In the passage on pastry rulers, what thicknesses do the three pairs of rulers in the set come in?

Selected extract:
################
Hold up: What even is a pastry ruler? I first learned about these dead-simple tools when I was baking 300 sandwich cookies a week (do you sense a trend?) at a small café, and I ordered a set of my own when I grasped the enormity of my wedding cookie task. The rulers I bought come in a set of three Lifesaver-colored couples that are themselves 1/16-, 3/16-, and 1/4-inch thick. Select the thickness you want (1/4-inch for cookies, but maybe a bit thinner—like 3/16—for pie, and even thinner still for fondant or, godspeed, pasta) and position your dough in between a pair. When you move the rolling pin along them like a track, you’ll squish the dough into the exact thickness of the bars surrounding it, no thinner or thicker.

pastry ruler 2

Photo by Chelsie Craig

I favor the sturdy plastic rulers over the Silicone sets: Since Silicone is squishy, there’s a chance that if you Hulk out and push too hard, you’ll accidentally get a thinner dough than desired.

This is great because, let’s be real: When’s the last time you took a ruler to your dough and tried to measure its height? It’s impossible! And can anyone who doesn’t roll dough on the reg visualize the difference between 1/4 inch and 1/8 inch? That’s crazy talk! The pastry rulers guarantee that you’ve rolled an even slab of dough to the thickness specified by the recipe, which means that baking times will be more reliable, elusive textures (crispy or flaky or tender) will be more achievable, and cookie batches will bake more evenly.

Sure, pastry rulers aren’t the only path to uniform dough, but they are the most versatile. The alternatives include Silicone rings that screw into a corresponding pin, elevating it the desired height above the work surface, and the Epicurious-endorsed J.K. Adams Lovely Rolling Pin, a beautiful pin ingeniously designed to yield 1/4-inch dough every time. (Or, get a set that includes a sibling 1/8-inch pin). With both of these designs, the issue is the same: You’re stuck with a speciality pin that probably can’t be used in every single way you’d like. And before you know it, you’ll end up with a whole drawer of rolling pins, and who has space for that?

I’d rather have a singular fancy stick—dead-simple but exceedingly useful—in my drawer, just so long as I also have the pastry rulers that make me feel like a card-carrying Cookier ready for CookieCon.
################
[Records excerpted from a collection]

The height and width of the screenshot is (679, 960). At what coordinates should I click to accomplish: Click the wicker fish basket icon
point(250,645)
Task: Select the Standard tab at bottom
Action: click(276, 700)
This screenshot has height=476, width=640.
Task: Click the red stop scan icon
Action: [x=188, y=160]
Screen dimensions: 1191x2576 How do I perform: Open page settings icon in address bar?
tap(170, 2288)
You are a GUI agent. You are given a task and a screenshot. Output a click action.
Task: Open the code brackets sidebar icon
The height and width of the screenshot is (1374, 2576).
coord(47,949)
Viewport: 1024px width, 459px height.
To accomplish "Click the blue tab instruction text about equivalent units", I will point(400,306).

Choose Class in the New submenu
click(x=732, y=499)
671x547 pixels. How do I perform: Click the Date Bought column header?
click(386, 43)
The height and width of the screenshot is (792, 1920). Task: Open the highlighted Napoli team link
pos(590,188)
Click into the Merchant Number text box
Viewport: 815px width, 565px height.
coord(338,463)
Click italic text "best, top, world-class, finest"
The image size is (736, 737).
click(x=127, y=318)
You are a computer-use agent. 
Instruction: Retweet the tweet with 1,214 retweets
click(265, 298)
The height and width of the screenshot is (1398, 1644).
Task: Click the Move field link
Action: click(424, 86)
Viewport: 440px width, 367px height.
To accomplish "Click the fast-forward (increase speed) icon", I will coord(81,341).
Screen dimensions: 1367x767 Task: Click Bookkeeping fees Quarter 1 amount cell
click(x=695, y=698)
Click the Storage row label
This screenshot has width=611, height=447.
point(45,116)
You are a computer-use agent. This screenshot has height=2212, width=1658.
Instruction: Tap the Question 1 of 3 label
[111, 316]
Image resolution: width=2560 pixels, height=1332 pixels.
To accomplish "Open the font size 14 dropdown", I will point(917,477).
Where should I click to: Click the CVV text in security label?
################
Solved exercise:
1/16 inch, 3/16 inch, and 1/4 inch.